PROBLEM »
The word "will" marks the lines to find; copy every such line from the data below.

=== AVAILABLE RECORDS ===

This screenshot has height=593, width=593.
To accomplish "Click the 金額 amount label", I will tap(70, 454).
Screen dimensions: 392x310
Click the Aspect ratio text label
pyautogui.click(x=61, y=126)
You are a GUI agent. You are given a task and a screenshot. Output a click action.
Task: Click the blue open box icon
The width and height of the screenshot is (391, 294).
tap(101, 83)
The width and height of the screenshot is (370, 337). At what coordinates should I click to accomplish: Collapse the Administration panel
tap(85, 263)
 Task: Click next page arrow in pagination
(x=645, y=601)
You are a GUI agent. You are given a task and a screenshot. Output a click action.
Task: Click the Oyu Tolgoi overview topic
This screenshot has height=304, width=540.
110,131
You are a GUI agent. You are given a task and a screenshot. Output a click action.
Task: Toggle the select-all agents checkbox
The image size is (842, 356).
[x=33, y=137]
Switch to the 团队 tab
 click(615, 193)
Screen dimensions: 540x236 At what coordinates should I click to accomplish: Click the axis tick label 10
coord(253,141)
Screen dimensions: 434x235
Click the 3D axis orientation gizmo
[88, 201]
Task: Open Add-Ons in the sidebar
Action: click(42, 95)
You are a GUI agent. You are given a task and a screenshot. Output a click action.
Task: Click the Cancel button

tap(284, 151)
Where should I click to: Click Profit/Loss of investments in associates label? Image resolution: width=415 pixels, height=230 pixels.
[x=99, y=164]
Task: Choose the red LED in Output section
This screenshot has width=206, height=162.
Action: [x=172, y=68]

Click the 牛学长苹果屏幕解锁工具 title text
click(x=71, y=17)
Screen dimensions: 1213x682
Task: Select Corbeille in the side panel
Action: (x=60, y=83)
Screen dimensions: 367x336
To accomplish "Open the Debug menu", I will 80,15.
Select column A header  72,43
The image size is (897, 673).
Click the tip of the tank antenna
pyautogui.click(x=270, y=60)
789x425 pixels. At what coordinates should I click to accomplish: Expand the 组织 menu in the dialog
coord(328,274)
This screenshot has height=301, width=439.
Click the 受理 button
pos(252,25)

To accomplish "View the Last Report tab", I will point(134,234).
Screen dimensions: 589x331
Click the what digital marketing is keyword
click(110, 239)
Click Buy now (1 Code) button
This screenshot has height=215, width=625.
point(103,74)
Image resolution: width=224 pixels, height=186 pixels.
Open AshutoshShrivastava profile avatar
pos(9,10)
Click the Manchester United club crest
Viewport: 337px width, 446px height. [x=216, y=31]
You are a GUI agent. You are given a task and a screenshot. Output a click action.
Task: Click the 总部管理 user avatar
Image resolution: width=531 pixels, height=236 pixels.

===

SOLUTION TO THIS TASK »
To accomplish "Click the 金額 amount label", I will tap(70, 454).
To accomplish "Open the Debug menu", I will 80,15.
To accomplish "View the Last Report tab", I will point(134,234).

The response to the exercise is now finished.